Gore can write books and give lectures on climate change till he's blue in the face, but look at what happened when it was "discovered" that Gore is investing in and making money from green and clean tech firms he's familiar with. Shock, horror! It's an absurd criticism. Warren Buffet writes books and gives advice about investing, and invests in those very firms he's writing about. Of course he does. Telling the hoi-polloi to invest in firms that you wouldn't touch with a barge pole is tantamount to a crime for a professional investment advisor.
The problem here lies not just in the "meme" (the cultural icon) that Al Gore has become, with all its attending baggage—the notion that he's a congenital liar, a blowhard, a Cassandra, self-aggrandizing: labels used against him in a nasty political campaign he's unable to escape—the problem is in the very idea that every battle needs a "game changer."
This phrase has been cropping up in newspapers and blogs a lot lately, particularly in respect to sustainability and environmentalism. While societal movements need "leaders," a "game changer" is more like a celebrity or spokesperson--less Martin Luther King and more Charlton Heston. A leader like King obviously drew media attention and scrutiny, but he was not a figurehead: he organized and marched and administered, and he collaborated with myriad other groups and individuals. Heston was mostly a publicity stunt for the NRA—albeit very good one.

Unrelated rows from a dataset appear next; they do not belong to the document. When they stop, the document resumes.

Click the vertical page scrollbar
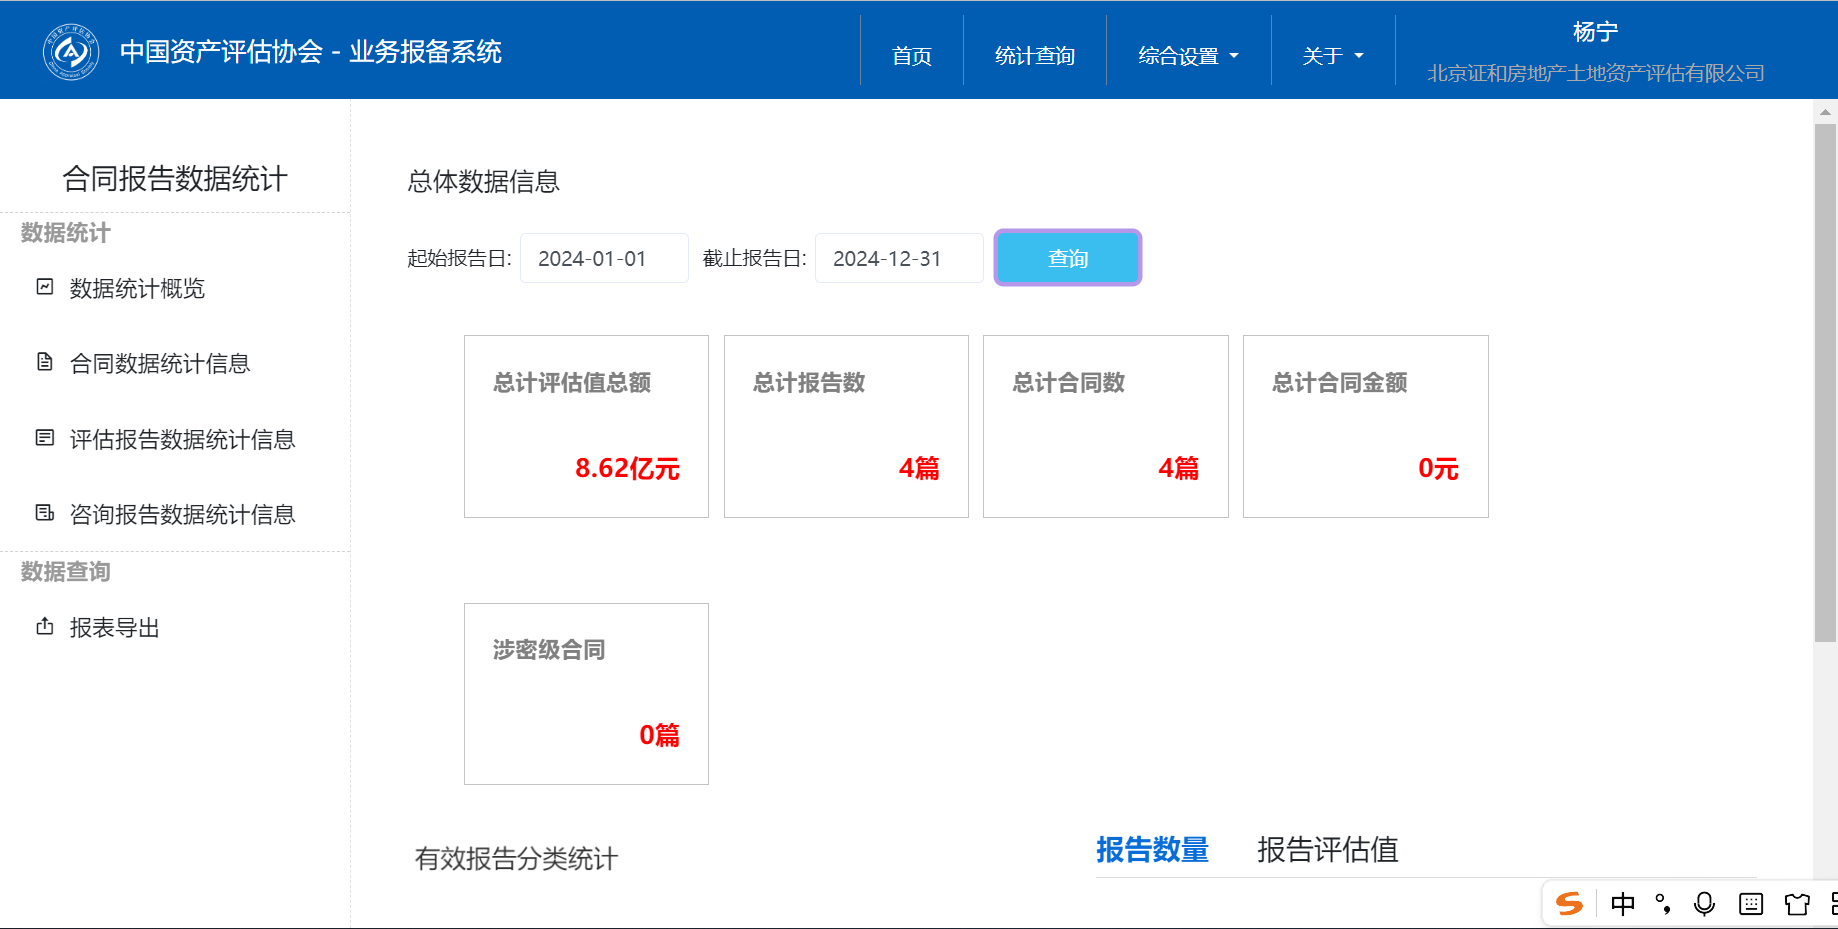This screenshot has height=929, width=1838. tap(1825, 380)
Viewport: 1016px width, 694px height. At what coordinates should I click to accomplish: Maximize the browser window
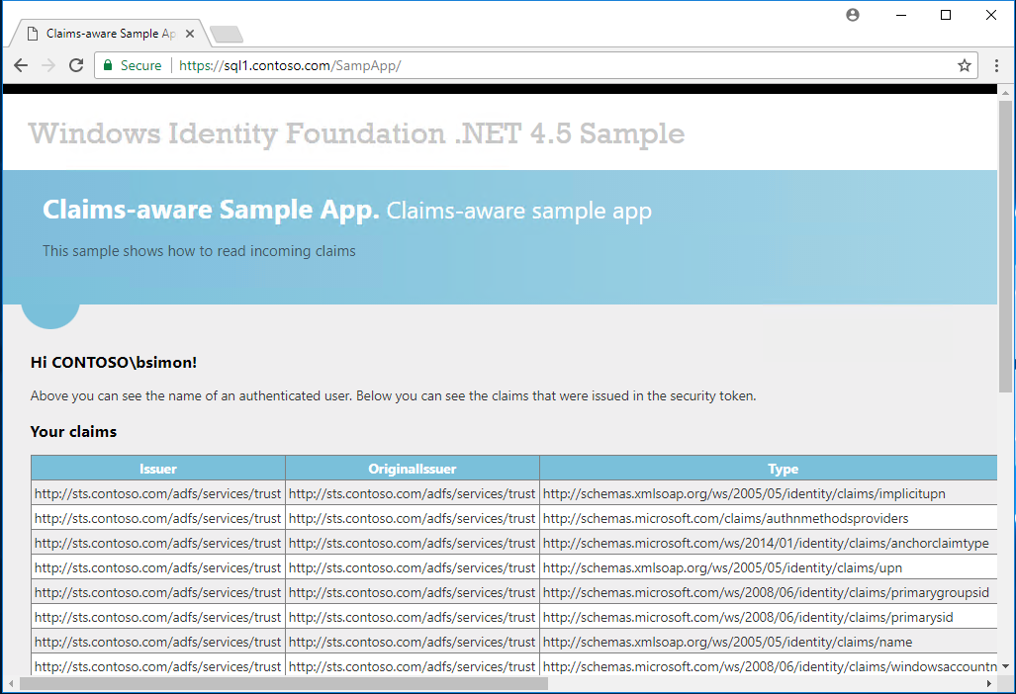945,15
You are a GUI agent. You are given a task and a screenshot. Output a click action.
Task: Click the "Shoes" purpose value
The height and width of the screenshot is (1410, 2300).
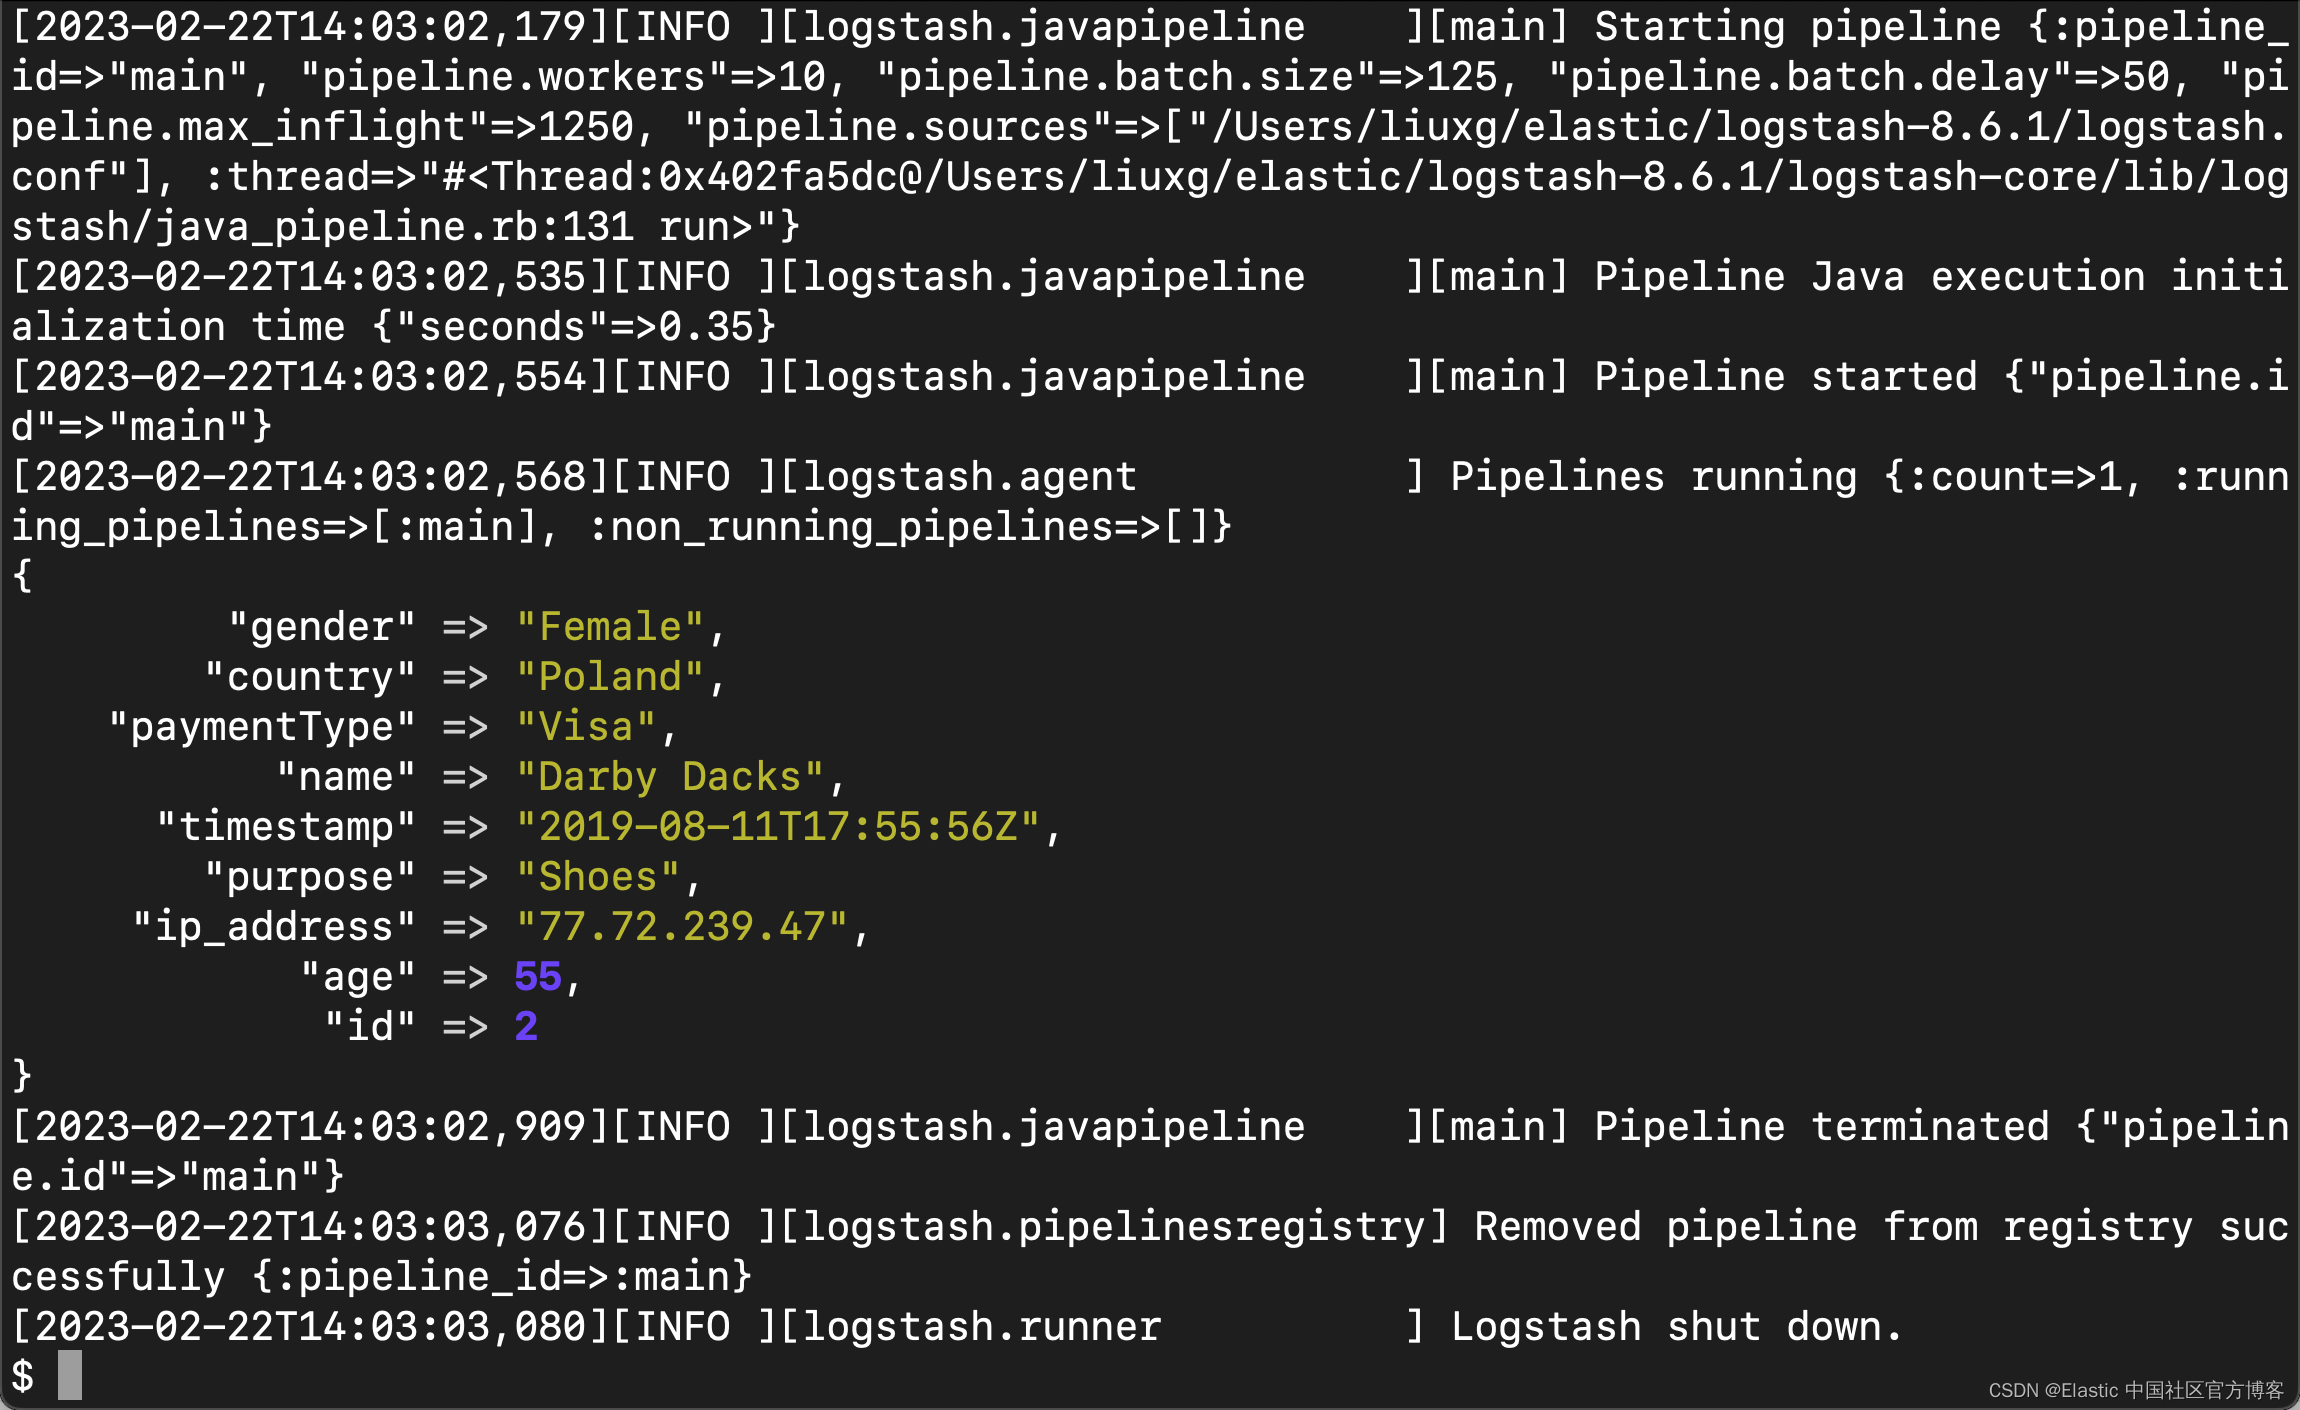pos(598,877)
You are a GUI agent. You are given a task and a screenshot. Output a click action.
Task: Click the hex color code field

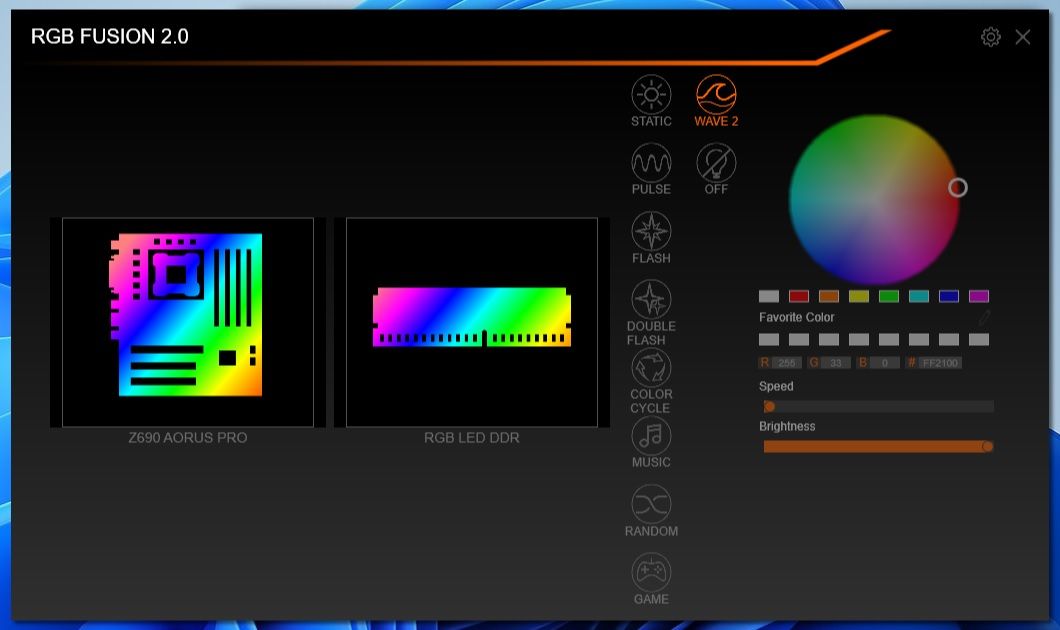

The trouble with Al Gore being the unofficial leader of the sustainability movement is that he's treated as a celebrity and has become caricatured out of proportion. As good as he is at persuasion, he'll never, ever unite the nation toward sustainable goals the way it must be. So when Gore is found to be investing in green and clean tech, the media snarks—and cannot seem to make the story "Who are these green tech firms and how can you get in on the ground floor by investing in them?" even though the capitalist solution to the climate change crisis is exactly the sort of rallying point the country needs.